▸ **Records**
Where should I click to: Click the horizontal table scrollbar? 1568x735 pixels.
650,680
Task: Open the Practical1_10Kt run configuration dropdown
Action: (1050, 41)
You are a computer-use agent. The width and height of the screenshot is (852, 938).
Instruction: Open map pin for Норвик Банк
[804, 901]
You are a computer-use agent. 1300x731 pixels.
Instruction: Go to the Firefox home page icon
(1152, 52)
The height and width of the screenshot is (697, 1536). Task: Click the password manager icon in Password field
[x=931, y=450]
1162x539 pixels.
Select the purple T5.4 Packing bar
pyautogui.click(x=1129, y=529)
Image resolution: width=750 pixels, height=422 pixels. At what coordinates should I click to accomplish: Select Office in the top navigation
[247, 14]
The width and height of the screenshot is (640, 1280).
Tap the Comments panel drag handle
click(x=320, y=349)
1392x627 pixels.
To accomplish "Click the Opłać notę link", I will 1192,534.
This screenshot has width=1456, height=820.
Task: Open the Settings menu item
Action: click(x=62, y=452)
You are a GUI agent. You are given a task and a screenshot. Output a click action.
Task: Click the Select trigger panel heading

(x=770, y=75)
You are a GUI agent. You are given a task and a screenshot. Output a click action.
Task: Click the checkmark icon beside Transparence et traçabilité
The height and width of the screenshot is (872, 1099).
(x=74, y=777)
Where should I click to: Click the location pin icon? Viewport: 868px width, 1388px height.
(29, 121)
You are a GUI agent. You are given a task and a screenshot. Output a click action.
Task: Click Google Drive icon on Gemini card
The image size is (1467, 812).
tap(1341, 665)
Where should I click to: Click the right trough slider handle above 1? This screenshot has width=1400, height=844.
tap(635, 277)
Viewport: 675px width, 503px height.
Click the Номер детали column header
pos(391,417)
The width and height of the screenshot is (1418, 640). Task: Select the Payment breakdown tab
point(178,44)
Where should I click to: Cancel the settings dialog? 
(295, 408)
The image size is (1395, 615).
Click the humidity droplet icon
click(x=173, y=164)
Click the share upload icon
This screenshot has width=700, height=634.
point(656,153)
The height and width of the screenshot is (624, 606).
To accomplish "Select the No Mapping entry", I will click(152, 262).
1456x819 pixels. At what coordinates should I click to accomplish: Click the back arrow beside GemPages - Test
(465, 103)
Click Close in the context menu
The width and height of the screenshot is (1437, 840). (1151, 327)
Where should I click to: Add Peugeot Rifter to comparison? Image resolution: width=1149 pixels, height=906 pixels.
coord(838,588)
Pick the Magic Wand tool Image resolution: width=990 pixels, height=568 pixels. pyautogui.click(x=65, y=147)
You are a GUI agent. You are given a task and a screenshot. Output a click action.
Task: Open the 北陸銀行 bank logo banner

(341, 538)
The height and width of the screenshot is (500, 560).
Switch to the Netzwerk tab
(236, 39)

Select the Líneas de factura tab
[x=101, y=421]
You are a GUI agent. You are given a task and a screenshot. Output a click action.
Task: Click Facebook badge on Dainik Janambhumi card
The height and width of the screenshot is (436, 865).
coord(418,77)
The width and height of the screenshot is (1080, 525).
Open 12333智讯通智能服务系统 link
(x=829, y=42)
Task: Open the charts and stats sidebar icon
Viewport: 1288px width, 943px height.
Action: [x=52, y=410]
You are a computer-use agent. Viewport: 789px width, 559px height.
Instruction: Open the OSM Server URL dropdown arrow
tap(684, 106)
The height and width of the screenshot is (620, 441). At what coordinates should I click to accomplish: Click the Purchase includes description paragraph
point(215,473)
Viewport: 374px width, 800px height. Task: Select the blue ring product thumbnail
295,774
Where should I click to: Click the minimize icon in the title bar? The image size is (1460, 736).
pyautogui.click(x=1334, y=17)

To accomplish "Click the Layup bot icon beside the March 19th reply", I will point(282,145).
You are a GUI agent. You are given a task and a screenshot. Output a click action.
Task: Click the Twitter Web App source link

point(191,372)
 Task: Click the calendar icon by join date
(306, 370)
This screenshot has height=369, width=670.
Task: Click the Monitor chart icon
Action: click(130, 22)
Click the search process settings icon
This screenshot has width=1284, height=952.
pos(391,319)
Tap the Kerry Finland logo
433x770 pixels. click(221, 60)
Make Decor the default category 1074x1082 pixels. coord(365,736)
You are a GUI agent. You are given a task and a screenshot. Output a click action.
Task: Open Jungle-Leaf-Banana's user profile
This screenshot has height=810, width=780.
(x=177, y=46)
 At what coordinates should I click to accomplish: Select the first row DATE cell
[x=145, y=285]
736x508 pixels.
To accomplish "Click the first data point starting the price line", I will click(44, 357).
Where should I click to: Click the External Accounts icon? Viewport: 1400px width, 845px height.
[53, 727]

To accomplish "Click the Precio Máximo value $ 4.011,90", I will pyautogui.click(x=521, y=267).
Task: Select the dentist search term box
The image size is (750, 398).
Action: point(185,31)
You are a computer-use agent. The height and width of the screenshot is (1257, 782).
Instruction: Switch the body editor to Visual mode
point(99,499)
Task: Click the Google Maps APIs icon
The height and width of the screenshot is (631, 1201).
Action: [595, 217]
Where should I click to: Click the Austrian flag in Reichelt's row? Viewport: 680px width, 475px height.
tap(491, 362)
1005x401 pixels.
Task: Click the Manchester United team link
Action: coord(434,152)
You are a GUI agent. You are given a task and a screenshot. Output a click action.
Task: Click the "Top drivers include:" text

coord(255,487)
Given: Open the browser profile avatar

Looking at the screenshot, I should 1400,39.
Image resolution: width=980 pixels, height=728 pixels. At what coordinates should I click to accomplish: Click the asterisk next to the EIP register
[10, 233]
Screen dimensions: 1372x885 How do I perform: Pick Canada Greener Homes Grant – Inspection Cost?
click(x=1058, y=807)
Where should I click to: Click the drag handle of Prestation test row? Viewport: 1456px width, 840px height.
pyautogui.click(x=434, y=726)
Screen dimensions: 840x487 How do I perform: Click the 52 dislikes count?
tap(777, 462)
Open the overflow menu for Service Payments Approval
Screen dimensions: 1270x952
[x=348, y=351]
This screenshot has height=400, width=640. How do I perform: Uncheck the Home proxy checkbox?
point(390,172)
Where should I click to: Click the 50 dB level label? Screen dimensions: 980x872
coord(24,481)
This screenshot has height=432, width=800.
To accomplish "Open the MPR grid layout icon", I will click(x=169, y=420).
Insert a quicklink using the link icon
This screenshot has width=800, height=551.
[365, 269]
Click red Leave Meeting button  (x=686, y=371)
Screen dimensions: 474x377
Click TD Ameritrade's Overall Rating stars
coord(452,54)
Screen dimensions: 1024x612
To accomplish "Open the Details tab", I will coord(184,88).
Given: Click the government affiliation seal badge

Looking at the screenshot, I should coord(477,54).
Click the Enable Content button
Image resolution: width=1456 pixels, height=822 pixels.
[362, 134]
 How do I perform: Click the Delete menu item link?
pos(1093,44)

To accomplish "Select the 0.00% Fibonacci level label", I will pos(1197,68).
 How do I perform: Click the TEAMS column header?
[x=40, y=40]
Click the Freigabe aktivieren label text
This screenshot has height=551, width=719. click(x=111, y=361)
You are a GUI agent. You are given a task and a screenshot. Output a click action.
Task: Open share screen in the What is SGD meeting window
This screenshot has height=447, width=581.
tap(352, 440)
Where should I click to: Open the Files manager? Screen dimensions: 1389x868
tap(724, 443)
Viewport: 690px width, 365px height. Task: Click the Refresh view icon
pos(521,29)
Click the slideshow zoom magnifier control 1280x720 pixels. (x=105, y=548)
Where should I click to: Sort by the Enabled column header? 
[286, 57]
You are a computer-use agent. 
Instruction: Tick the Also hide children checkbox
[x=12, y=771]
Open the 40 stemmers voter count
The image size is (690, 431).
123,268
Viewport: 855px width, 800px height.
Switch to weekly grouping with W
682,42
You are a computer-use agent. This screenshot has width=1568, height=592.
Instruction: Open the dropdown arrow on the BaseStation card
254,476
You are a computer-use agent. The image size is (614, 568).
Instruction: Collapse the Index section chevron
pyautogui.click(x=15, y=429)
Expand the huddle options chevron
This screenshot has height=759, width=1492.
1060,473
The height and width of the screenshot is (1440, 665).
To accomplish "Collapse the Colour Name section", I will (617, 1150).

▸ **Work required**
Reproduce the material above from its first line through the line containing "pyautogui.click(x=1129, y=529)", with both of those lines included.

▸ **Correct result**
Where should I click to: Click the horizontal table scrollbar? 1568x735 pixels.
650,680
Task: Open the Practical1_10Kt run configuration dropdown
Action: (1050, 41)
You are a computer-use agent. The width and height of the screenshot is (852, 938).
Instruction: Open map pin for Норвик Банк
[804, 901]
You are a computer-use agent. 1300x731 pixels.
Instruction: Go to the Firefox home page icon
(1152, 52)
The height and width of the screenshot is (697, 1536). Task: Click the password manager icon in Password field
[x=931, y=450]
1162x539 pixels.
Select the purple T5.4 Packing bar
pyautogui.click(x=1129, y=529)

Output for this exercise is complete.